Mr Olea said: “The fact is that things take too long. What’s happening in Foley Street- I don’t think there’s anything like it anywhere else in Sydney. This creative strip in the city, we’d love more of it and there’s lots of different things for council to think about.”

“Being able to be there with other creatives, everybody helps each other compared to before that when I was by myself… it just feels more secure now.”

Mr Gyory said the Council’s adherence to time frames was lacklustre.
“The plan was always to relocate them to Foley Street, it’s just that it took the council 8 years to do Foley Street,” he said.

The Council is the largest stakeholder in Oxford Street and owns most of the property on the north side between Hyde Park and Taylor Square.

Since opening in 2005 the Westfield Bondi Junction shopping centre has been blamed by Oxford Street businesses for the consistent downturn in trade. Only four months after the centre first opened, retailers in Oxford Street noticed a 30% drop in trade with the trend continuing over the past decade.

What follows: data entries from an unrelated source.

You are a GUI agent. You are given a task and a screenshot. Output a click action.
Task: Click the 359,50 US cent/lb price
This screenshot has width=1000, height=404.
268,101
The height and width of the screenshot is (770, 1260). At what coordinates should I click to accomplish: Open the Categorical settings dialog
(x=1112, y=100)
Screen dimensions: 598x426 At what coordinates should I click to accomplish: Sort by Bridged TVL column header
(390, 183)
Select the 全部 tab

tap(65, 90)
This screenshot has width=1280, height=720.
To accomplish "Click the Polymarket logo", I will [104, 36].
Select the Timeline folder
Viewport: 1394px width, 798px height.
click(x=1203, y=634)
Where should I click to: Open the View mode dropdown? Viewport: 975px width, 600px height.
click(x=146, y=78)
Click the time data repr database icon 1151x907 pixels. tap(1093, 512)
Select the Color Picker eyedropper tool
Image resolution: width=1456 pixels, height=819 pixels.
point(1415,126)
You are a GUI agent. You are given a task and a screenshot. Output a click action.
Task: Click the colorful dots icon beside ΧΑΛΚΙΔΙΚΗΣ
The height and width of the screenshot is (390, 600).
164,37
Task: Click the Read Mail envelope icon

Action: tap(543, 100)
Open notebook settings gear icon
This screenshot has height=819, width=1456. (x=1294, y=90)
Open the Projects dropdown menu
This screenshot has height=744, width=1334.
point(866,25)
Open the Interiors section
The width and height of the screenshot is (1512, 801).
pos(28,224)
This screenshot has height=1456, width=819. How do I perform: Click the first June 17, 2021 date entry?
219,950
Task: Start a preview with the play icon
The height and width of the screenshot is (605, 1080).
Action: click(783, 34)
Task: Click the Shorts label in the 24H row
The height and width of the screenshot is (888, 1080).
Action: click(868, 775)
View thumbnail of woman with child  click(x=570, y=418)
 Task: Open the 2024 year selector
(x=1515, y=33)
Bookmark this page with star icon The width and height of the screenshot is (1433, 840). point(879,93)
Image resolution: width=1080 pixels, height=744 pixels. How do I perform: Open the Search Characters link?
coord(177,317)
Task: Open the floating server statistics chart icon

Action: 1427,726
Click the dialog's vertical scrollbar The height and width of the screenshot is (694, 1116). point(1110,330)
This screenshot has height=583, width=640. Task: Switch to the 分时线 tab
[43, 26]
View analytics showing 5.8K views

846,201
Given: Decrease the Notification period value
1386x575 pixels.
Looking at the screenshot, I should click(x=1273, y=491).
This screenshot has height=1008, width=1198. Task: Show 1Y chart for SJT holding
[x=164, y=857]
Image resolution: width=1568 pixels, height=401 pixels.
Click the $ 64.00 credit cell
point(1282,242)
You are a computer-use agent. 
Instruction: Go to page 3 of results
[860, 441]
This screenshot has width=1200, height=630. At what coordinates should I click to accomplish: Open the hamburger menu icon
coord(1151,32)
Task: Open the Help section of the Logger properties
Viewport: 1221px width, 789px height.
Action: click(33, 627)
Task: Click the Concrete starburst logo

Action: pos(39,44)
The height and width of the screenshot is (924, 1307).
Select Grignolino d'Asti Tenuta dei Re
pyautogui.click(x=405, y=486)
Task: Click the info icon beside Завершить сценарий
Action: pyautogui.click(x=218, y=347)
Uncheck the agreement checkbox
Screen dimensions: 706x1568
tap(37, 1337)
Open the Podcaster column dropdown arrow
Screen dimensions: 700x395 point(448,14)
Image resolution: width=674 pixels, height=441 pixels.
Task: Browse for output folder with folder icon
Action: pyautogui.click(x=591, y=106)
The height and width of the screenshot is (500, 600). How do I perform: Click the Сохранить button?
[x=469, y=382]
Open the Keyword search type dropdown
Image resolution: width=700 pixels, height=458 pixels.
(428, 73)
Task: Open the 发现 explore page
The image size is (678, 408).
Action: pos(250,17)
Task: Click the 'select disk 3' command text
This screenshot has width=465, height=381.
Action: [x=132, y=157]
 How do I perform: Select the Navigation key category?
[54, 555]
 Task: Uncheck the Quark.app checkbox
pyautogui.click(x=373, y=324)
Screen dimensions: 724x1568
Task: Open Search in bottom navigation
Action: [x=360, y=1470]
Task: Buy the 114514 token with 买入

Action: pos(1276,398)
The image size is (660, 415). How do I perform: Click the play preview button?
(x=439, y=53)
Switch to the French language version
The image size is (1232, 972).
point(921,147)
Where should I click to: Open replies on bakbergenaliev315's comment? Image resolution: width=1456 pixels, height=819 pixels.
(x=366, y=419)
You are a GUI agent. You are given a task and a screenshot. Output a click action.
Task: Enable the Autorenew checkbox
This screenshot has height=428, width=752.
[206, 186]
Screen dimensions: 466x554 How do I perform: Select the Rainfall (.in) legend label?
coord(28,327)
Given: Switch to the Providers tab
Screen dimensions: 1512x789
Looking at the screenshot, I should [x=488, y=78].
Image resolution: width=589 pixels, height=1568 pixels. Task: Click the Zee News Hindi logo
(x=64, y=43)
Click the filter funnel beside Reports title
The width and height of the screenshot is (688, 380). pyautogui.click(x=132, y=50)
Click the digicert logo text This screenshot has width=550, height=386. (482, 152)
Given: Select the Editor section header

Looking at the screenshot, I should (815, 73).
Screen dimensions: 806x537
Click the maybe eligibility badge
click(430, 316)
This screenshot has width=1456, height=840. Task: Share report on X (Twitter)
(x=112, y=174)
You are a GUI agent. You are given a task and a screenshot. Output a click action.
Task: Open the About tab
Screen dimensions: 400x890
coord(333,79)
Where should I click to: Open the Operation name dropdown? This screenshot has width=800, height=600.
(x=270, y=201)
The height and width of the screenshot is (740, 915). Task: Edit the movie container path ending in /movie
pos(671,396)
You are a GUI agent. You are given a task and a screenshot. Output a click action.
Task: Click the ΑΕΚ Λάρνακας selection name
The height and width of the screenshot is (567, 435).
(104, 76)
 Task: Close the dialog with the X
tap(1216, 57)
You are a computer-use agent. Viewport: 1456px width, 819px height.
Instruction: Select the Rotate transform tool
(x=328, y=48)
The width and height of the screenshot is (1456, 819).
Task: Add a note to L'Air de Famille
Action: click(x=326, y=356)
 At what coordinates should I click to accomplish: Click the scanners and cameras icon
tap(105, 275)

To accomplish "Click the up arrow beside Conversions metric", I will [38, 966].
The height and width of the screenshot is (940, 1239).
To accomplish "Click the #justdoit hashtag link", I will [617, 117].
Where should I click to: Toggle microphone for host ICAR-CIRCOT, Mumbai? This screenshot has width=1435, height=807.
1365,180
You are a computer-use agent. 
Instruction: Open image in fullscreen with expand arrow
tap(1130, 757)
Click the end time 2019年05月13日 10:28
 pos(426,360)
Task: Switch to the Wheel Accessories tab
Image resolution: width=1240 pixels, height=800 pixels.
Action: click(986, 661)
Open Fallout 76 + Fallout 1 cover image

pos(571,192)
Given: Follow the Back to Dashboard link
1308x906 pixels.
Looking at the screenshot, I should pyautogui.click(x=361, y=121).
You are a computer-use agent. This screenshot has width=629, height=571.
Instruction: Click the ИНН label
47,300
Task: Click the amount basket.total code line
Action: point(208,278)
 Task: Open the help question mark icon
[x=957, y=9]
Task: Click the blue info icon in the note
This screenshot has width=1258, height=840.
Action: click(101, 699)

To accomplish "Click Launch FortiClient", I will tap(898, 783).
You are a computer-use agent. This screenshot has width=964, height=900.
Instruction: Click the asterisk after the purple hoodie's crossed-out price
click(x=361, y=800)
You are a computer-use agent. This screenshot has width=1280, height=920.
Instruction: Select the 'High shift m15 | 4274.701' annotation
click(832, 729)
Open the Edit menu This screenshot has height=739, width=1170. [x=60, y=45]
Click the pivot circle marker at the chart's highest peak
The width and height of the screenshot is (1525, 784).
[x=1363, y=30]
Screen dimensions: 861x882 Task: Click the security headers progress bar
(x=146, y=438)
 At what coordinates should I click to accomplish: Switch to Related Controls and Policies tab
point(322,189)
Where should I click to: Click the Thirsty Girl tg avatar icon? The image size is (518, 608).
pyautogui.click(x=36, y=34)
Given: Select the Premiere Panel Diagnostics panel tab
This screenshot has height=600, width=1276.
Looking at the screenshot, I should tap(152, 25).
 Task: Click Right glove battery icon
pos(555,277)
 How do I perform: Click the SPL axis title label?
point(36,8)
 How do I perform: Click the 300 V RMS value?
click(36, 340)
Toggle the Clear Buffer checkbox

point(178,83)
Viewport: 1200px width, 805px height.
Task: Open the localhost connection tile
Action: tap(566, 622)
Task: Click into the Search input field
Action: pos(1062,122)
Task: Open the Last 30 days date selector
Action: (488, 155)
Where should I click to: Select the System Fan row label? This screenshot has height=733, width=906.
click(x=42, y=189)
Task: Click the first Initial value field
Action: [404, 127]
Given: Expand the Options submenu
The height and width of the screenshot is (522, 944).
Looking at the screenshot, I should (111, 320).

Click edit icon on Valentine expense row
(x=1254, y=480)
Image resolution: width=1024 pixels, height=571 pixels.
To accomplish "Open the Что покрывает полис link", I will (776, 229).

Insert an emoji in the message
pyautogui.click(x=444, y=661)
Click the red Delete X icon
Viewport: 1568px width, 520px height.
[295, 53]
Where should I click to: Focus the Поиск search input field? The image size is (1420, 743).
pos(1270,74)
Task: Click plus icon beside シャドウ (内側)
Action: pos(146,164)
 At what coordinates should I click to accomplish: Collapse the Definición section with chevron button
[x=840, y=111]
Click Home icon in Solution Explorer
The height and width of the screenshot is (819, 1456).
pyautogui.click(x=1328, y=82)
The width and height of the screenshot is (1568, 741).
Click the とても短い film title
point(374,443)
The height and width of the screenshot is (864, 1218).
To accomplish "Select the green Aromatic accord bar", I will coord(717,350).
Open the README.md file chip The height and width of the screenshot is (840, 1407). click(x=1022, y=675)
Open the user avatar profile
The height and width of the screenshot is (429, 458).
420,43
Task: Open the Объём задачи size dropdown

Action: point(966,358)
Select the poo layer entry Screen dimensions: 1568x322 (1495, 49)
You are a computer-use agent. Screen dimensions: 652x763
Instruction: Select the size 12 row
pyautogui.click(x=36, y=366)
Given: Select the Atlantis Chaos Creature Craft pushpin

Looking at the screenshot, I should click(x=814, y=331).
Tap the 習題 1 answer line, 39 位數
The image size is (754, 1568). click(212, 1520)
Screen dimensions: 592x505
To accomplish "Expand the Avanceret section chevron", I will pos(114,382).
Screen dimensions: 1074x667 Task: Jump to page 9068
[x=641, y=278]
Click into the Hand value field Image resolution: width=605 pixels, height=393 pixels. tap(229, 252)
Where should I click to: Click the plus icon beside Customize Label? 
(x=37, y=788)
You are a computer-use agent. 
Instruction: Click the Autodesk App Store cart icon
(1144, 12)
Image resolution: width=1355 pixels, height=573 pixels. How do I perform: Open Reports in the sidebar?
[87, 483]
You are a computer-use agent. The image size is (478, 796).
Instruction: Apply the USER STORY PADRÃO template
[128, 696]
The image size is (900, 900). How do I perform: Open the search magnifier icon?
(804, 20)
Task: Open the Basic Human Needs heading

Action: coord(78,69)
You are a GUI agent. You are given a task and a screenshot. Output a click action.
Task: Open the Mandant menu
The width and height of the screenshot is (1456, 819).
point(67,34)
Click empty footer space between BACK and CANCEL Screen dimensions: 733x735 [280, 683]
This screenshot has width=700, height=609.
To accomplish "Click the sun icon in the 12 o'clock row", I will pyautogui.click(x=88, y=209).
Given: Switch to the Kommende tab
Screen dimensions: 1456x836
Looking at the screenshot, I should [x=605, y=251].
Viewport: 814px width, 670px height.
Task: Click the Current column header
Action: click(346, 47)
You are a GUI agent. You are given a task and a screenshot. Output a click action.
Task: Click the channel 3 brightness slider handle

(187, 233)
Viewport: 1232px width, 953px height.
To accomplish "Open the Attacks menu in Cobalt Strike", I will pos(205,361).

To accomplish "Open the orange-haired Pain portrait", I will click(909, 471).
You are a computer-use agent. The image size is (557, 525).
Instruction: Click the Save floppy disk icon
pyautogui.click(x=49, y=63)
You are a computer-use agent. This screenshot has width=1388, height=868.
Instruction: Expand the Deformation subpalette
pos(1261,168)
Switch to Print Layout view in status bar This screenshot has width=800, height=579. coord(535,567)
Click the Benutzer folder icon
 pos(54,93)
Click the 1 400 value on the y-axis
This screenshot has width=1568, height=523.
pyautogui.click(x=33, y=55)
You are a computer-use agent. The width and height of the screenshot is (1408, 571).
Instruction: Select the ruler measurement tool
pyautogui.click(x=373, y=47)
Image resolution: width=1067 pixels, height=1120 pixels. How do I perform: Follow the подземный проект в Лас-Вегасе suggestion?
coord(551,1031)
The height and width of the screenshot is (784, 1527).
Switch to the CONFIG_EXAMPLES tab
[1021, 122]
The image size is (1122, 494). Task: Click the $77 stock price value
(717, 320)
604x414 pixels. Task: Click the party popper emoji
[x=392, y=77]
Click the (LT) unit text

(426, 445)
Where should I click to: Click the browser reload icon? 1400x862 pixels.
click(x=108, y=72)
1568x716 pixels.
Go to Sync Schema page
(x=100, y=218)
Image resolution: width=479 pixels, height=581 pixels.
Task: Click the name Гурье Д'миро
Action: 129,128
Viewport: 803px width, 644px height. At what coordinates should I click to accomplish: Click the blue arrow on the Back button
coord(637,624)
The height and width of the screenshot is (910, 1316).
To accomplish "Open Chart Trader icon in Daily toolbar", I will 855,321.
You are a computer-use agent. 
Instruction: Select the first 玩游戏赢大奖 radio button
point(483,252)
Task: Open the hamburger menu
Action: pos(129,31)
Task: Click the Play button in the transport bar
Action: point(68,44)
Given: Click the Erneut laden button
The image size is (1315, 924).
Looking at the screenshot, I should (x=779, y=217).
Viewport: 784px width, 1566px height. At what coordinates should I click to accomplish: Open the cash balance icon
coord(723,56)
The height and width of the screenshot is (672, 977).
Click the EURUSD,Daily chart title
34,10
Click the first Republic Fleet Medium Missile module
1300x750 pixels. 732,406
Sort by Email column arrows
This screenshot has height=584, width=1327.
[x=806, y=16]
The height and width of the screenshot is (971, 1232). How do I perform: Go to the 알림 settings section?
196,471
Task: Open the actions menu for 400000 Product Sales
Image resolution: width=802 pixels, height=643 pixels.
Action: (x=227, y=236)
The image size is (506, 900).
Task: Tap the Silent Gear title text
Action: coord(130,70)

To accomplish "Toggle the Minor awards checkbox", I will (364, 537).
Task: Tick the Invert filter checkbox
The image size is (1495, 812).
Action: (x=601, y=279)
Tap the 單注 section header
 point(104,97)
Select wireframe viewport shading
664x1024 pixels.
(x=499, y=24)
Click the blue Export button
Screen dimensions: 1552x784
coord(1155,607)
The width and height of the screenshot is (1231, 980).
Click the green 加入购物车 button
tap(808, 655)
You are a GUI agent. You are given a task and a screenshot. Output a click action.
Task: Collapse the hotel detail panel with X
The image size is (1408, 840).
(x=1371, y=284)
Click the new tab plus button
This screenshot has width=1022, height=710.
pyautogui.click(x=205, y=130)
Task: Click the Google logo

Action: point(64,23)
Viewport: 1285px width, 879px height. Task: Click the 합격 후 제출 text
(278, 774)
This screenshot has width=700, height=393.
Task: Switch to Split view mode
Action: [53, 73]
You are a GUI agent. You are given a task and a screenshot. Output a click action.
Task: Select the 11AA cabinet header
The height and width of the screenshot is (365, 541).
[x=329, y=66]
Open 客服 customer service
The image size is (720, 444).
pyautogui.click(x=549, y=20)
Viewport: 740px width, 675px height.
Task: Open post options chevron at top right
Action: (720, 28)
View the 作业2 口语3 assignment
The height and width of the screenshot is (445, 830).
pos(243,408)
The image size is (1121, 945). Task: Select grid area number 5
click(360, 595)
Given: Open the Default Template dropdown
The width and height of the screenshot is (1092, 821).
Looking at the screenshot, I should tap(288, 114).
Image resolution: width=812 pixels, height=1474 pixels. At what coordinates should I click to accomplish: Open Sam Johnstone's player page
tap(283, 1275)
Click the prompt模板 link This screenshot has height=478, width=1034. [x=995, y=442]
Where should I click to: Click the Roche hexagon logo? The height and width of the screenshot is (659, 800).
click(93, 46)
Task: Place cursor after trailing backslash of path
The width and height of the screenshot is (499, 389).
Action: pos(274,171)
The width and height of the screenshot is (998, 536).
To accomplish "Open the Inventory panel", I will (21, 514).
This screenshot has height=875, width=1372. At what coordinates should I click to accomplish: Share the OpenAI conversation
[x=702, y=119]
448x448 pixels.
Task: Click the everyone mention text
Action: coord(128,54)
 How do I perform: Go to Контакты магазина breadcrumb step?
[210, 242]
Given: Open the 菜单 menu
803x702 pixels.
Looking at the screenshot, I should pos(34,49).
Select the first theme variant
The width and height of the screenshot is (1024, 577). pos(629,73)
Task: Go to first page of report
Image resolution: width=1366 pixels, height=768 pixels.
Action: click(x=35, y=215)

Mr Gyory said “For all they’re [Council] saying about the lockouts they’re not really doing very much about them, they don’t manage their villages, they have no sense of management or sense of strategy like Westfield, which has a centre management team – they do all sorts of things to ensure their shops are full.

“They’ve got the right business mix, they ensure that customers are going past people’s doors, unlike here on Oxford Street where we’ve seen foot traffic drop at least 25% since the lockouts.”

The DBP and DeepLine have installed a pilot display screen on Oxford Street adjacent to local clothing designer Spunky Bruiser, which asks the local community and visitors in Darlinghurst to use the DBP social media channels accompanied by the hashtag #IWishThisWas to help identify what is needed to curb the shop vacancies in the area.

Following the launch of the pilot display the DBP is hoping to install more screens along Oxford Street should the initial campaign prove successful.